| WORK REQUIRED |
Update the rows below by changing "tooltip" to "hover box" wherever it appears, and leave everything else as it is.

Records for locating described items:
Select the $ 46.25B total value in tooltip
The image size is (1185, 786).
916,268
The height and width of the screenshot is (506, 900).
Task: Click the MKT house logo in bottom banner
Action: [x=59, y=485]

| THE OUTPUT |
Select the $ 46.25B total value in hover box
The image size is (1185, 786).
916,268
The height and width of the screenshot is (506, 900).
Task: Click the MKT house logo in bottom banner
Action: [x=59, y=485]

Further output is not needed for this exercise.